Dirk Rahn: Das Weihnachtsgeschäft ist noch nicht vorbei. Noch bis Mitte Januar verzeichnen wir ein erhöhtes Sendungsniveau, etwa durch Retouren, aber auch durch das Einlösen von Gutscheinen und Geldgeschenken. Festzuhalten ist, dass es schon jetzt das stärkste Weihnachtsgeschäft unserer Geschichte ist, mit weit über 70 Millionen Paketen in den letzten Wochen. Dass wir das geschafft haben, ist vor allem ein Verdienst der Zusteller und Kollegen in den Logistik-Centern und Depots. Auch unserem Kundenservice möchte ich an dieser Stelle für die tolle Arbeit danken.

Bei so vielen Paketen wird das Thema Pünktlichkeit schnell zweitrangig …

Dirk Rahn: Ganz und gar nicht! Nur weil wir mehr Pakete ausfahren, heißt das nicht, dass wir unsere Qualitätsansprüche zurückschrauben. Natürlich gab es aufgrund der hohen Mengen in einigen Fällen Verzögerungen und Schleifspuren, das bleibt bei so vielen Paketen leider niemals aus. Größere Störungen allerdings gab es bei uns in all den Wochen nicht. Im Gegenteil, unser Weihnachtslieferversprechen haben wir zu über 99 Prozent einhalten können. Das ist ein Top-Wert!

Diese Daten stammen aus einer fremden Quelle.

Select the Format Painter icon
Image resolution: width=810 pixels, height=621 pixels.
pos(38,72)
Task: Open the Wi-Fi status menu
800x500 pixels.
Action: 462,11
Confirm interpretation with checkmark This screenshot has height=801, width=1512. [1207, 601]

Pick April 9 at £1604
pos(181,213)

Zunehmender Fachkräftemangel

Das war sicherlich auch ein Verdienst der rund 6.000 zusätzlichen Arbeitskräfte, die Hermes eigens für das Weihnachtsgeschäft rekrutiert hat.

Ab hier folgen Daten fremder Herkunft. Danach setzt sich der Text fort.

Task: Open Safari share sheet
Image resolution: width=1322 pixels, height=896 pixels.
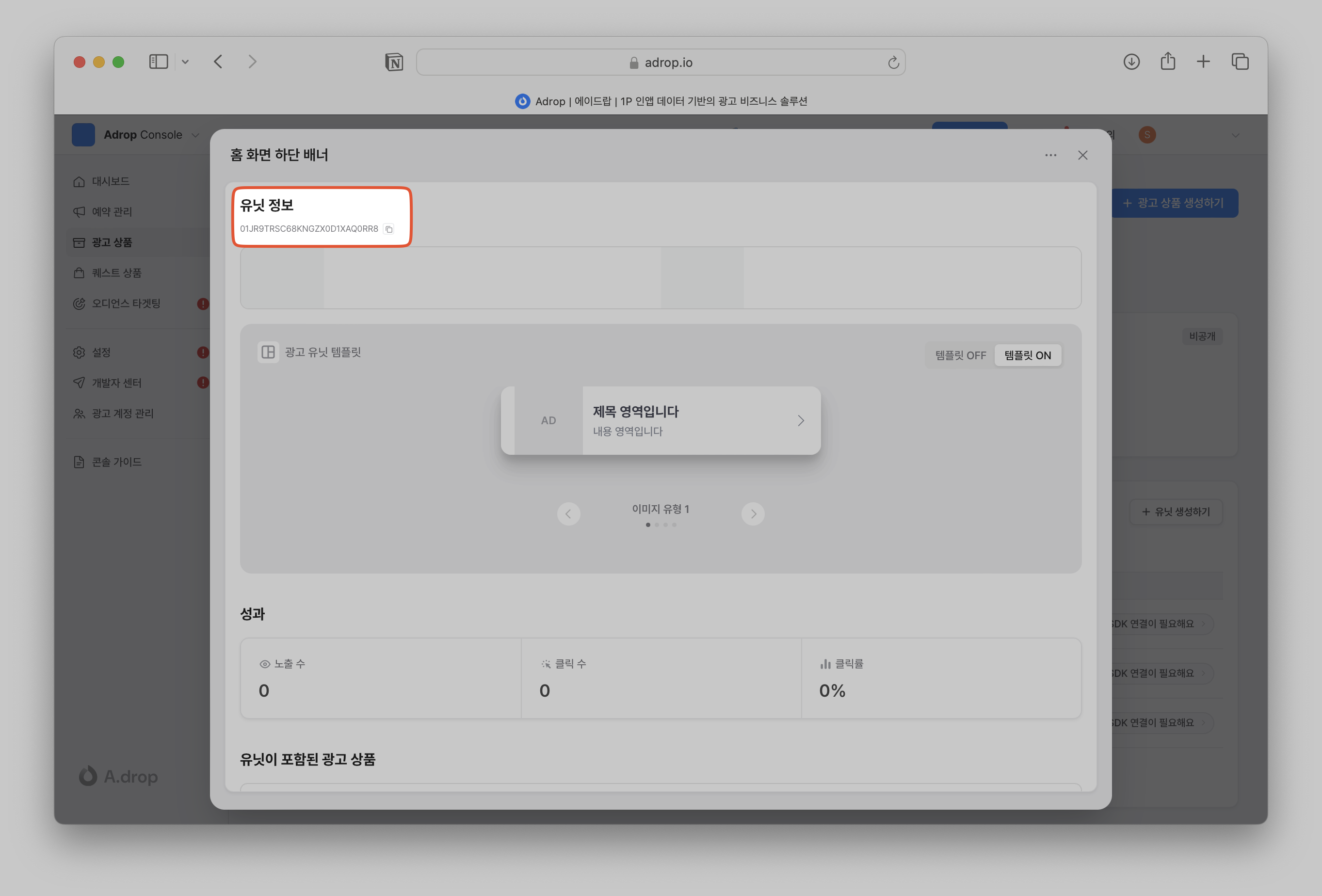Action: 1168,62
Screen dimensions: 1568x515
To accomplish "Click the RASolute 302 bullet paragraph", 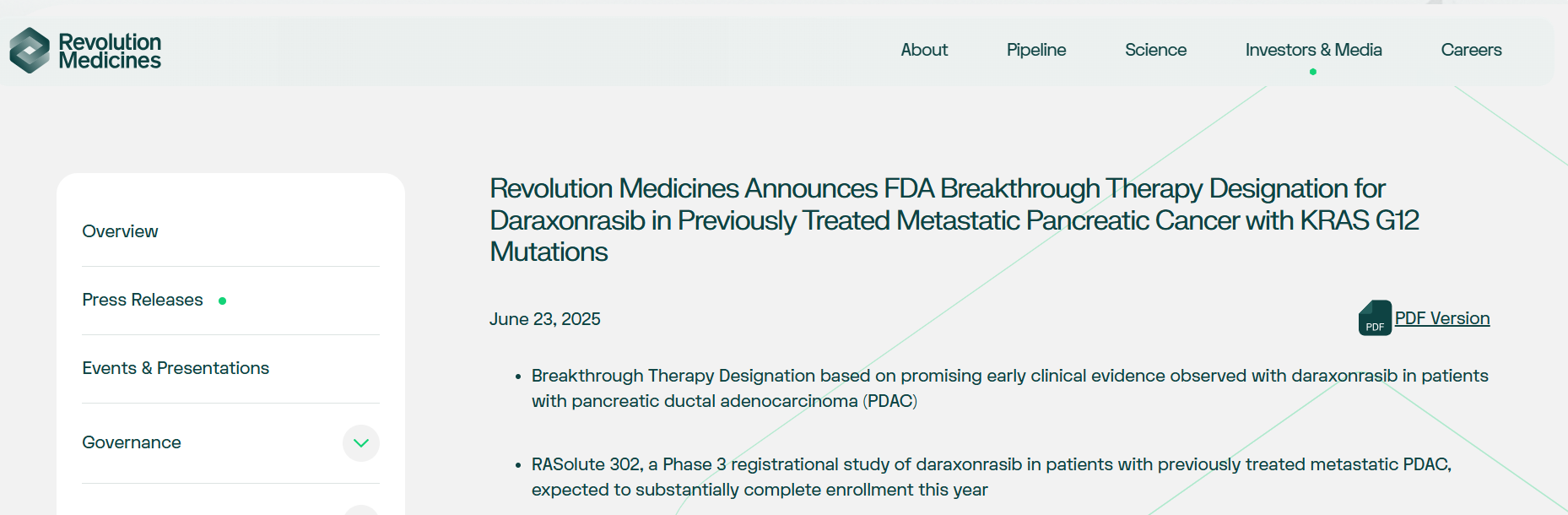I will [992, 477].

Dirk Rahn: Ja, ohne Saisonkräfte wären selbst Tagesmengen von z.B. 2 Mio. Paketen überhaupt nicht realisierbar gewesen. Gleichwohl bemerken nicht nur wir bei Hermes, dass es zum Teil sehr schwierig ist, ausreichend Mitarbeiter für die Paketzustellung und die Verteilzentren zu bekommen. Dieser Trend wird sich absehbar weiter verschärfen.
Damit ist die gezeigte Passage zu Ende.